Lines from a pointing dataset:
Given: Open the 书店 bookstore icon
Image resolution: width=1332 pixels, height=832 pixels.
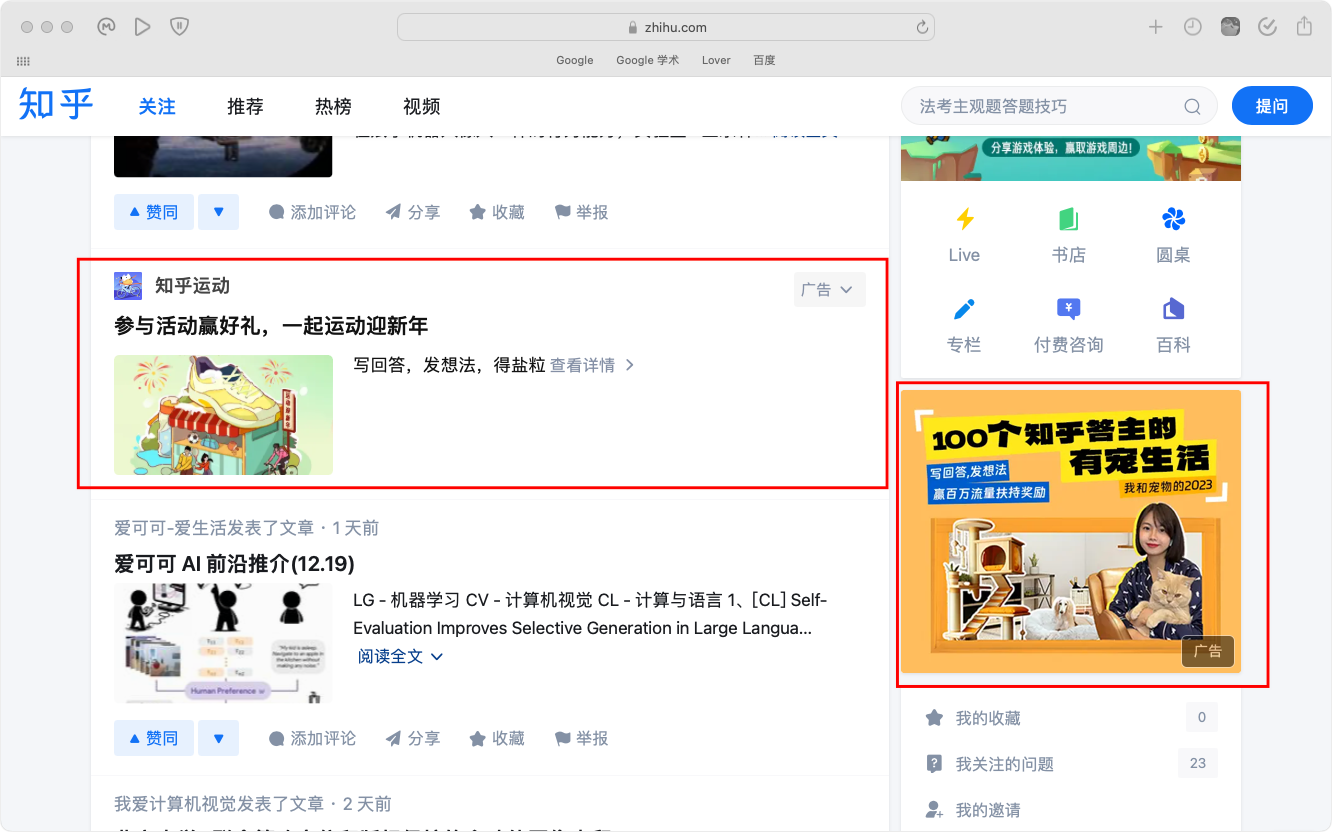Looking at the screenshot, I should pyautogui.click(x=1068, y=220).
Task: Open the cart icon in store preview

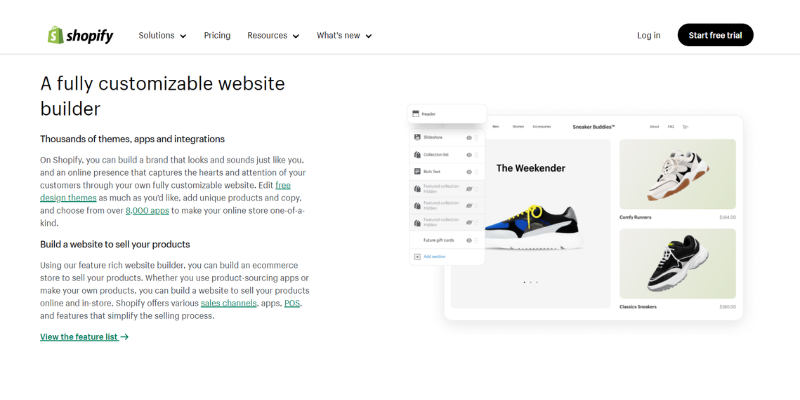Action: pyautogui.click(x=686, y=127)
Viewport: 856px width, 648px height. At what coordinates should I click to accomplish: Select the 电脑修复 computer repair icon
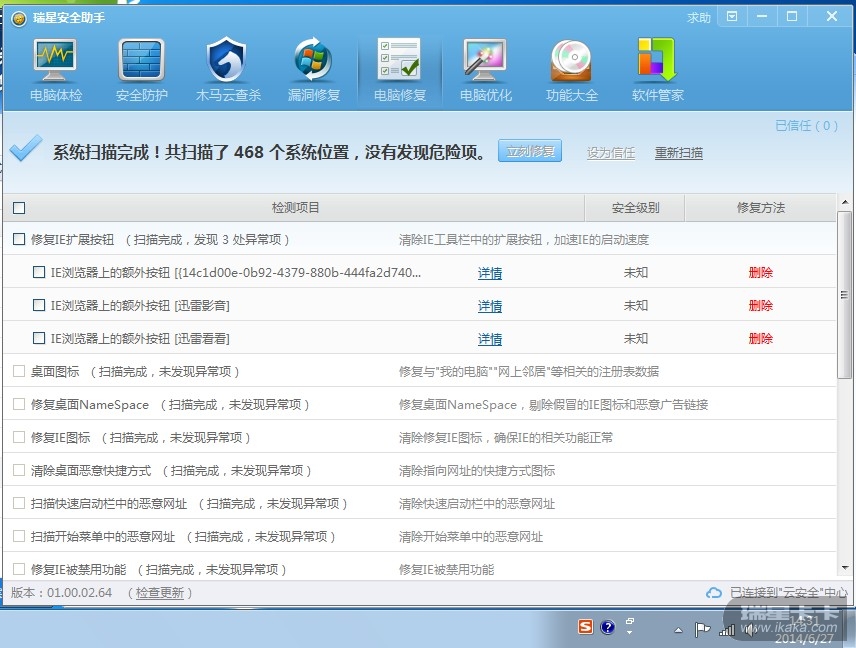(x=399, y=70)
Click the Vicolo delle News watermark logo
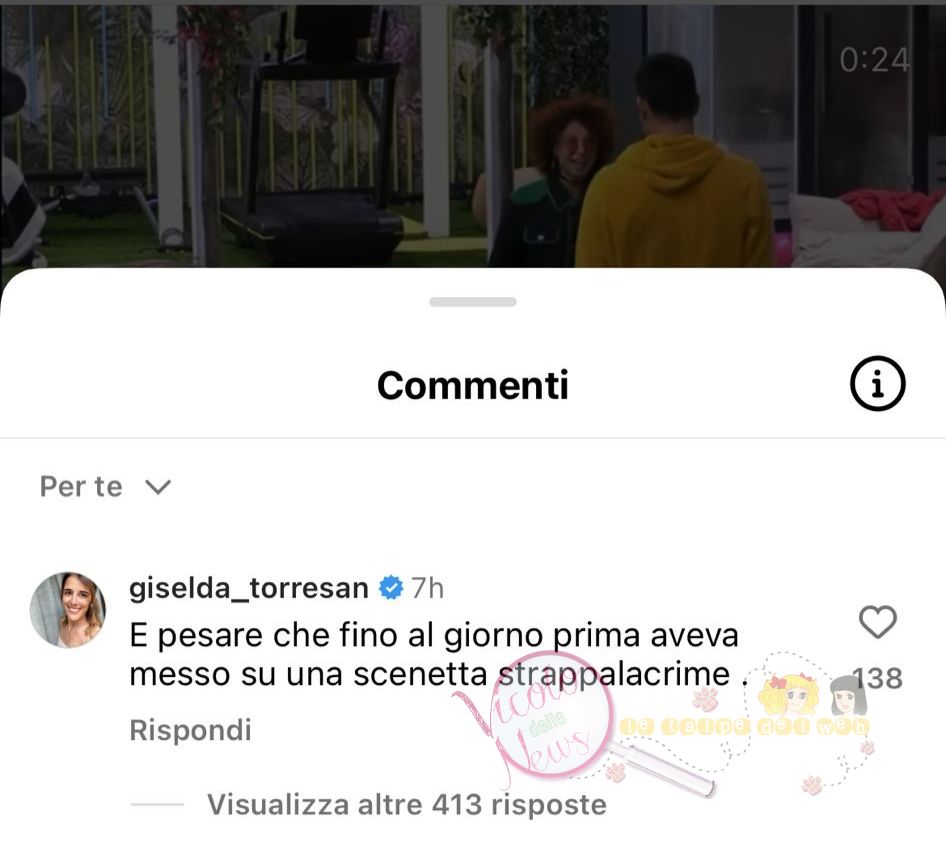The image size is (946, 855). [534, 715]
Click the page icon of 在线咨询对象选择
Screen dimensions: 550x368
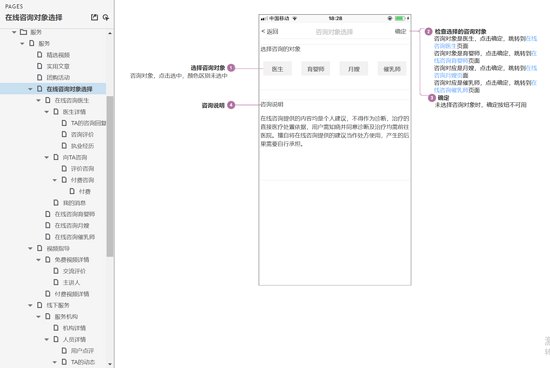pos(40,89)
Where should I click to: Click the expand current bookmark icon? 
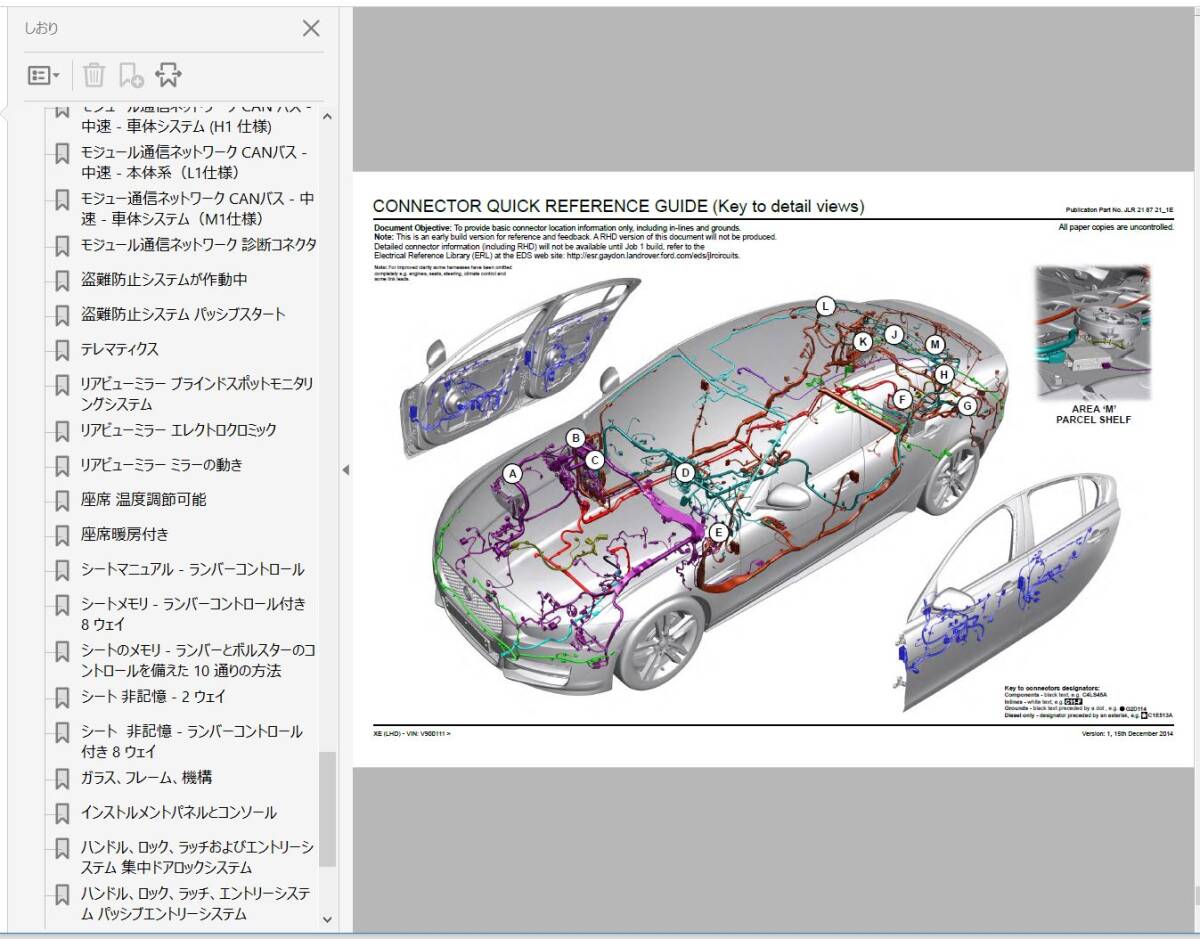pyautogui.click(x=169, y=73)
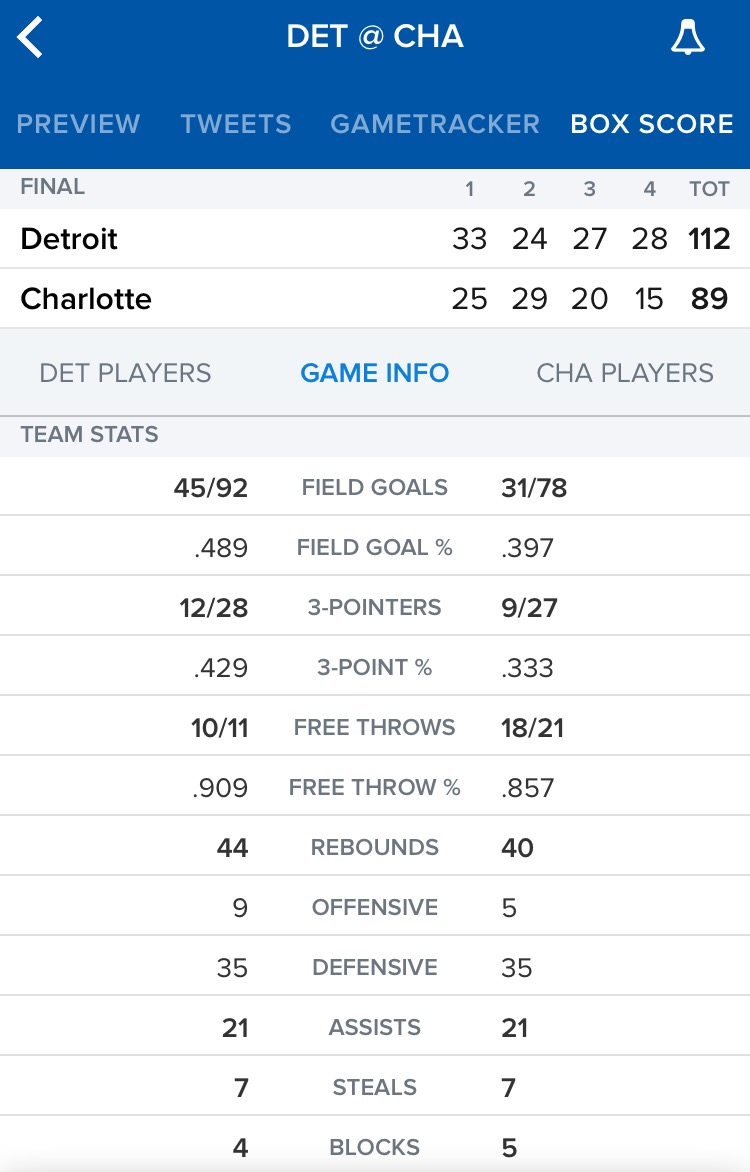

• **Exercise**:
Render the lines above as a JSON list of strings, one string per line, skipping blank lines. Omit the pictures from your answer.

• **Worked answer**:
[
  "Given: Open the 书店 bookstore icon",
  "Image resolution: width=1332 pixels, height=832 pixels.",
  "Looking at the screenshot, I should pyautogui.click(x=1068, y=220).",
  "Task: Open the cart icon in store preview",
  "Action: pyautogui.click(x=686, y=127)",
  "Viewport: 856px width, 648px height. At what coordinates should I click to accomplish: Select the 电脑修复 computer repair icon",
  "(x=399, y=70)",
  "Click the Vicolo delle News watermark logo",
  "The image size is (946, 855). [534, 715]",
  "Click the page icon of 在线咨询对象选择",
  "Screen dimensions: 550x368",
  "pos(40,89)",
  "Where should I click to: Click the expand current bookmark icon? ",
  "pyautogui.click(x=169, y=73)"
]